▶ WORK TO DO
Rewrite the rows starting at the line containing "Open the Kevin Secondo Piano sender name" and ending at the line containing "tap(252, 107)", with "Key Bindings" changed to "Keyboard Shortcuts" and nothing else altered.

(Source data)
__________________________________________________

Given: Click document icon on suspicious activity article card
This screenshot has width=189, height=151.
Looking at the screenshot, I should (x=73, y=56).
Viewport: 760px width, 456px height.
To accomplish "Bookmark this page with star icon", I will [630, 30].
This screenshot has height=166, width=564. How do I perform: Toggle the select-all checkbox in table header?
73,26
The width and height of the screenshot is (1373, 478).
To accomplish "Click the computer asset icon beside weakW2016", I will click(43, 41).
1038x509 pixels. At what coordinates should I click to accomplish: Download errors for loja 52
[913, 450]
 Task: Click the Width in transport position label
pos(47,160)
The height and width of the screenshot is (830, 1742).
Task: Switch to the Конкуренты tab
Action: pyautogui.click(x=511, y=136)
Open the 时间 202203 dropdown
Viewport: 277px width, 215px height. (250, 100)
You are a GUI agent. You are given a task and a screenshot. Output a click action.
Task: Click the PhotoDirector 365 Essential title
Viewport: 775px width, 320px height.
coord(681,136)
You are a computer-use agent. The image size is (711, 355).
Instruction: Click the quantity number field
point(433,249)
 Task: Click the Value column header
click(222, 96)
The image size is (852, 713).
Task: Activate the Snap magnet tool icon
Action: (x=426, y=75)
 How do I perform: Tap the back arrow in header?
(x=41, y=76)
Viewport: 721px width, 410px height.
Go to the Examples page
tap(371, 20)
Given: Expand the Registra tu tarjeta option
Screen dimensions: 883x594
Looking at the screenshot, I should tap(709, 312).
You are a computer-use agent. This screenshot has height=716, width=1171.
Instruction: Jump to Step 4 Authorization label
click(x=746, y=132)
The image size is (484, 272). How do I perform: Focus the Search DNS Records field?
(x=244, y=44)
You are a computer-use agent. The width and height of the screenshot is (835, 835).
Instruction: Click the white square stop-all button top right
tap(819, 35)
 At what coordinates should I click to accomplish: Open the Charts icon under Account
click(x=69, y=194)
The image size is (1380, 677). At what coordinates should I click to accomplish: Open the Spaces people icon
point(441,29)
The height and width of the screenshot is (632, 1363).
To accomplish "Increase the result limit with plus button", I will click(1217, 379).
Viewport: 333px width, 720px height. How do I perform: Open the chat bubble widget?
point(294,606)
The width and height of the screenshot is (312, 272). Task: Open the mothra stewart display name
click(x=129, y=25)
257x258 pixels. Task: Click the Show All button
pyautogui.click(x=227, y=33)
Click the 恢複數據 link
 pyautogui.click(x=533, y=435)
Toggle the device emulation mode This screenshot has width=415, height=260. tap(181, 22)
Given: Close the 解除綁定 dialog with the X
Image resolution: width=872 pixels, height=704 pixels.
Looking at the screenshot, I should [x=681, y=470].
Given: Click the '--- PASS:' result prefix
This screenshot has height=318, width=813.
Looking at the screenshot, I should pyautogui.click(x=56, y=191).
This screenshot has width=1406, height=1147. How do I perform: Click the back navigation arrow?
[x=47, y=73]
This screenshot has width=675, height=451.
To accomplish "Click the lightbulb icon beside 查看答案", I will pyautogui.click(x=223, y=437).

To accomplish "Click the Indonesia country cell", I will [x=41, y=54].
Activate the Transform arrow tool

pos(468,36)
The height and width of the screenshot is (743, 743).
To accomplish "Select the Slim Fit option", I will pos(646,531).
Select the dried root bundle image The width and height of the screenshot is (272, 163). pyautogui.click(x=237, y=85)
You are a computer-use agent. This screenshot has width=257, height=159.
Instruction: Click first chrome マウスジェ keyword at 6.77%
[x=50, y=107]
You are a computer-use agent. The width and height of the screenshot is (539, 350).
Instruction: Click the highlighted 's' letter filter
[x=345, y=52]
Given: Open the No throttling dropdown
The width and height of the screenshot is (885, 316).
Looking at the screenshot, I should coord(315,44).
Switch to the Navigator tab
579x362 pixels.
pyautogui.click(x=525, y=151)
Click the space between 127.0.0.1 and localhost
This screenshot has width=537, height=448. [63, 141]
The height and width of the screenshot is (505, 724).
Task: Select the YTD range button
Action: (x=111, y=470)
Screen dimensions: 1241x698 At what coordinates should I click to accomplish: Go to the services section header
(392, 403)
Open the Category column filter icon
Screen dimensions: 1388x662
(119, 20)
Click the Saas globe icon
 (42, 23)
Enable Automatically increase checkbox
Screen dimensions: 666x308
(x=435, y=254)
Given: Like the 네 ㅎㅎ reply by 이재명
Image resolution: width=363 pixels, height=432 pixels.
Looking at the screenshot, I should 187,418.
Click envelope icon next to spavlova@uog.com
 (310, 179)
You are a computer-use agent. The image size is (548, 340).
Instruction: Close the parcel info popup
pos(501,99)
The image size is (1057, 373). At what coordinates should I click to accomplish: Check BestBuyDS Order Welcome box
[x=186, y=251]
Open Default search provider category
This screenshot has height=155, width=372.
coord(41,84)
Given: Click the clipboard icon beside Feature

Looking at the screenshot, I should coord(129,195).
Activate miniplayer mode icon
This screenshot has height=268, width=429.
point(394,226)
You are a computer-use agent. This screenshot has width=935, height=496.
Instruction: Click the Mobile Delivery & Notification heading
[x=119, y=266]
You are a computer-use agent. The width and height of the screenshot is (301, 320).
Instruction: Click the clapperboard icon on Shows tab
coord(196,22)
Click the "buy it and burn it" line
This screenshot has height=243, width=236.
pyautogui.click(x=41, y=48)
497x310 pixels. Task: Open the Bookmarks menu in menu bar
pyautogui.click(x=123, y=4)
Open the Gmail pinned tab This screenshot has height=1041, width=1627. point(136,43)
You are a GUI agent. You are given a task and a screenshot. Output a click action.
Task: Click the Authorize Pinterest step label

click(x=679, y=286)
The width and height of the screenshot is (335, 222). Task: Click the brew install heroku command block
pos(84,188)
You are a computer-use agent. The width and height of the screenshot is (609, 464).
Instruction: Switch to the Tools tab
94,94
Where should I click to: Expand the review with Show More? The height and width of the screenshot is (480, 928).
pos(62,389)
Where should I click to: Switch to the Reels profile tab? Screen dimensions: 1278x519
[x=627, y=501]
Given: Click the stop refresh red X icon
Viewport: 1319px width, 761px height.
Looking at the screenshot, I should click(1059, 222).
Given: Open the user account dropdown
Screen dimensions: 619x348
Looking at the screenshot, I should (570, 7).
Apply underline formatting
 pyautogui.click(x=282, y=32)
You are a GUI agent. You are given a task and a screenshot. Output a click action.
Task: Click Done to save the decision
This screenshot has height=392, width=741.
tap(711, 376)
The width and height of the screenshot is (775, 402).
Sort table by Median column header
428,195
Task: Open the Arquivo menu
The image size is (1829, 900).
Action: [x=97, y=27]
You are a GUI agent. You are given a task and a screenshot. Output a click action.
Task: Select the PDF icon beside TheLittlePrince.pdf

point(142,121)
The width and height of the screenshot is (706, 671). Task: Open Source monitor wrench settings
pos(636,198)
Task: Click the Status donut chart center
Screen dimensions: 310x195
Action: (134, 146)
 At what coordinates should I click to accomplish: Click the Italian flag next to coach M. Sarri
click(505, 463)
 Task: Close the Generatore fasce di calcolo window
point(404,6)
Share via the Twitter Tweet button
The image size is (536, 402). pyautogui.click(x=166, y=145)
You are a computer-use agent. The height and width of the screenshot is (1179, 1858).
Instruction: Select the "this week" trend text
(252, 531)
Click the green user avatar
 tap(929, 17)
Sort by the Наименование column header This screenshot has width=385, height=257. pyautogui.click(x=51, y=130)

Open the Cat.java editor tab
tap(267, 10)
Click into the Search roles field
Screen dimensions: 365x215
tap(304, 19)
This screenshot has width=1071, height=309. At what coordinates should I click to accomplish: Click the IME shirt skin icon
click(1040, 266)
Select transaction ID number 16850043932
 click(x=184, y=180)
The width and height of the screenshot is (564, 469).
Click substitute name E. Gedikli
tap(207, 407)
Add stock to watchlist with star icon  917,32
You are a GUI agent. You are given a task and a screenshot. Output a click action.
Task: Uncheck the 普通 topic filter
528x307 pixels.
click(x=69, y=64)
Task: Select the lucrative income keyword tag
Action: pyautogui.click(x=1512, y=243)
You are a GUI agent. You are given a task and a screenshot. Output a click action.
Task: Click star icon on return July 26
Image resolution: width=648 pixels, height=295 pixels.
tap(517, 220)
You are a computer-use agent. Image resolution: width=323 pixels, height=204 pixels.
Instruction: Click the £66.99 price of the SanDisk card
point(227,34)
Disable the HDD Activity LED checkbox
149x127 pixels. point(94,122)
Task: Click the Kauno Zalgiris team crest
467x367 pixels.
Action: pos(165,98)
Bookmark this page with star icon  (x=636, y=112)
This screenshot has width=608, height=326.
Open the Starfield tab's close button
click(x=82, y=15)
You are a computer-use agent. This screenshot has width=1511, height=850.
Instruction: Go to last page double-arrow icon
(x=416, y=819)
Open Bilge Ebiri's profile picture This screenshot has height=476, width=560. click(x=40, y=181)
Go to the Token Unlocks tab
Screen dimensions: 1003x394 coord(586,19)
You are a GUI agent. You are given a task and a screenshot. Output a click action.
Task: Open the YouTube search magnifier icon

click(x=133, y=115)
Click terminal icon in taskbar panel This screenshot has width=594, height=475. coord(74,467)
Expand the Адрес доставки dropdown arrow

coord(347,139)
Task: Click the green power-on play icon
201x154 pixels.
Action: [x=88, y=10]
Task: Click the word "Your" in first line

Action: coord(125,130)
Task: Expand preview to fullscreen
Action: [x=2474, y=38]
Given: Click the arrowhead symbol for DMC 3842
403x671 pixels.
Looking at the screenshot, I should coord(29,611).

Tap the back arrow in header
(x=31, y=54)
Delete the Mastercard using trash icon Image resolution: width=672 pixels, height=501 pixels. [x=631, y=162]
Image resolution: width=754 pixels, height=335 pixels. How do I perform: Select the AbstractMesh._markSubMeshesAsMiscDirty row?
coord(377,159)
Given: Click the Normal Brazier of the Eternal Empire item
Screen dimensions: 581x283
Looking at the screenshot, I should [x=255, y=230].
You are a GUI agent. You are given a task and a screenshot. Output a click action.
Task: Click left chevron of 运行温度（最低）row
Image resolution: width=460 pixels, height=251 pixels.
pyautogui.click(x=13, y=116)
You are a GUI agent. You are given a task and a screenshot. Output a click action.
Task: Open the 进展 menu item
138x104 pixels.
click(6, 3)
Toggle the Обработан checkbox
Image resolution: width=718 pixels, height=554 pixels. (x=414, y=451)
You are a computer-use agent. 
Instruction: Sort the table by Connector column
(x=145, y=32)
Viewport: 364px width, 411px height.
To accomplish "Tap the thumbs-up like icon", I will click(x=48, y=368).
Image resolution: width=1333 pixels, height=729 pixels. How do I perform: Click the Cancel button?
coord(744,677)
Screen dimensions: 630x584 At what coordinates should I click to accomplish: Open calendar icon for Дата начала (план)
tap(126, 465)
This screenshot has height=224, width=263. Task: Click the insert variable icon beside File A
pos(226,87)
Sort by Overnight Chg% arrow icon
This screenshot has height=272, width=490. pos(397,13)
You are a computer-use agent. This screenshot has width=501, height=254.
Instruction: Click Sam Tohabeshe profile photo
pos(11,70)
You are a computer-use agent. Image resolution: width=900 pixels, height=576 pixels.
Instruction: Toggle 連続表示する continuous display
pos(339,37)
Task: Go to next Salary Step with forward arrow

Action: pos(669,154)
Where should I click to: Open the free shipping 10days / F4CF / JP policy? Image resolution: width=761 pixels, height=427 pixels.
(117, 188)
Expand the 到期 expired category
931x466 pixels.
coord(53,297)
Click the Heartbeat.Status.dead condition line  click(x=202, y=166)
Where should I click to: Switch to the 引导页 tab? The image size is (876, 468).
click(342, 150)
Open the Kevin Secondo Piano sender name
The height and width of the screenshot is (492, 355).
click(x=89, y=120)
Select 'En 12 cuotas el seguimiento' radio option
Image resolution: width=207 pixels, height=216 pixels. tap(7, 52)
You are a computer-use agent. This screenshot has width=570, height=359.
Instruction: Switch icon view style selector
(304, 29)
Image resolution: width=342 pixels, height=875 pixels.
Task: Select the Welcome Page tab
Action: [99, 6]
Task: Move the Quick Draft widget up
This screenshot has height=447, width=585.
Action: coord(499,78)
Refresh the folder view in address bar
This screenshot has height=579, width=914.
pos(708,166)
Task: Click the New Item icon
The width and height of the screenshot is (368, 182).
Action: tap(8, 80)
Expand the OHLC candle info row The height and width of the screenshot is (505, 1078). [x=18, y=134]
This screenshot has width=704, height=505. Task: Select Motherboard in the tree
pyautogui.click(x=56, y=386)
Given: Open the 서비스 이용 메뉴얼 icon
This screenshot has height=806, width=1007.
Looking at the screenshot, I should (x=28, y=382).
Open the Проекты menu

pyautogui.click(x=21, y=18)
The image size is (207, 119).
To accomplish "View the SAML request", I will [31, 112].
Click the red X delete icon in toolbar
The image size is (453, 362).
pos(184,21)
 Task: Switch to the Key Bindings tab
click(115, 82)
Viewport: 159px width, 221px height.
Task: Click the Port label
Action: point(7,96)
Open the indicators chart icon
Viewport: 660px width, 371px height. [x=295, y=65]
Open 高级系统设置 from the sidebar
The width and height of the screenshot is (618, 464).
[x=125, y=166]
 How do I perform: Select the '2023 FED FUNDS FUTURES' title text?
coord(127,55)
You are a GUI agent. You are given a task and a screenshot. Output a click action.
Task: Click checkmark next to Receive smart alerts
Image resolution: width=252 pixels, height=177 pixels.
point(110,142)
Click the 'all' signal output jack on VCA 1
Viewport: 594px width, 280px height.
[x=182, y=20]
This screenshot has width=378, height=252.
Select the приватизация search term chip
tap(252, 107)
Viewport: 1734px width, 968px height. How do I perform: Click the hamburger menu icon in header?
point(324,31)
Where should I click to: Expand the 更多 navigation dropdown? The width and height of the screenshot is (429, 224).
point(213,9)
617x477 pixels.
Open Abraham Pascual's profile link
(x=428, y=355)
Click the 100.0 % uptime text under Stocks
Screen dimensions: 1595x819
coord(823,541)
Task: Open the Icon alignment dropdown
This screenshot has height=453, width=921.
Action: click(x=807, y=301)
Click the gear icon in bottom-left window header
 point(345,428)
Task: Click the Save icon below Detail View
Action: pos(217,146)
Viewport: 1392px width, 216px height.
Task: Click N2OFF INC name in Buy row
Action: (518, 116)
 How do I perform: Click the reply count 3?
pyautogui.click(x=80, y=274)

__________________________________________________

▶ SOLUTION FOR THIS PROBLEM
Open the Kevin Secondo Piano sender name
The height and width of the screenshot is (492, 355).
click(x=89, y=120)
Select 'En 12 cuotas el seguimiento' radio option
Image resolution: width=207 pixels, height=216 pixels. tap(7, 52)
You are a computer-use agent. This screenshot has width=570, height=359.
Instruction: Switch icon view style selector
(304, 29)
Image resolution: width=342 pixels, height=875 pixels.
Task: Select the Welcome Page tab
Action: [99, 6]
Task: Move the Quick Draft widget up
This screenshot has height=447, width=585.
Action: coord(499,78)
Refresh the folder view in address bar
This screenshot has height=579, width=914.
pos(708,166)
Task: Click the New Item icon
The width and height of the screenshot is (368, 182).
Action: tap(8, 80)
Expand the OHLC candle info row The height and width of the screenshot is (505, 1078). [x=18, y=134]
This screenshot has width=704, height=505. Task: Select Motherboard in the tree
pyautogui.click(x=56, y=386)
Given: Open the 서비스 이용 메뉴얼 icon
This screenshot has height=806, width=1007.
Looking at the screenshot, I should (x=28, y=382).
Open the Проекты menu

pyautogui.click(x=21, y=18)
The image size is (207, 119).
To accomplish "View the SAML request", I will [31, 112].
Click the red X delete icon in toolbar
The image size is (453, 362).
pos(184,21)
 Task: Switch to the Keyboard Shortcuts tab
click(115, 82)
Viewport: 159px width, 221px height.
Task: Click the Port label
Action: point(7,96)
Open the indicators chart icon
Viewport: 660px width, 371px height. [x=295, y=65]
Open 高级系统设置 from the sidebar
The width and height of the screenshot is (618, 464).
[x=125, y=166]
 How do I perform: Select the '2023 FED FUNDS FUTURES' title text?
coord(127,55)
You are a GUI agent. You are given a task and a screenshot. Output a click action.
Task: Click checkmark next to Receive smart alerts
Image resolution: width=252 pixels, height=177 pixels.
point(110,142)
Click the 'all' signal output jack on VCA 1
Viewport: 594px width, 280px height.
[x=182, y=20]
This screenshot has width=378, height=252.
Select the приватизация search term chip
tap(252, 107)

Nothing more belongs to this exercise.